(Dataset rows)
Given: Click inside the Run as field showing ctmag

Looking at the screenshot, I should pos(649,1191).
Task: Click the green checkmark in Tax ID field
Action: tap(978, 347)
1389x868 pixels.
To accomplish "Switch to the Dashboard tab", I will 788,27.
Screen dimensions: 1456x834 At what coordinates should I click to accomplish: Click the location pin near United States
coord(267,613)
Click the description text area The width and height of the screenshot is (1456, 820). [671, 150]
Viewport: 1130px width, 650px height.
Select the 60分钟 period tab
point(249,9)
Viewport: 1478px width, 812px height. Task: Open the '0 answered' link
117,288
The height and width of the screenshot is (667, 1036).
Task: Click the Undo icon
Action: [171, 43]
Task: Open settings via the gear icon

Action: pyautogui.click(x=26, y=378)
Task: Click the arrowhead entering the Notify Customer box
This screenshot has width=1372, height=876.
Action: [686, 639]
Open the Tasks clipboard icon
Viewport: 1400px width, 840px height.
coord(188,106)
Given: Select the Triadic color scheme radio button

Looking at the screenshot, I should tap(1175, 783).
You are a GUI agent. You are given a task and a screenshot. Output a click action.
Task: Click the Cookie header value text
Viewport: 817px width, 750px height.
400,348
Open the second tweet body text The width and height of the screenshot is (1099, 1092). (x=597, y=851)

**THE EXERCISE:** Copy out, word for word, the rows from the line containing "Screen dimensions: 1456x834" through the line containing "Click the description", including both of those lines.

**TASK ANSWER:**
Screen dimensions: 1456x834 At what coordinates should I click to accomplish: Click the location pin near United States
coord(267,613)
Click the description text area The width and height of the screenshot is (1456, 820). [671, 150]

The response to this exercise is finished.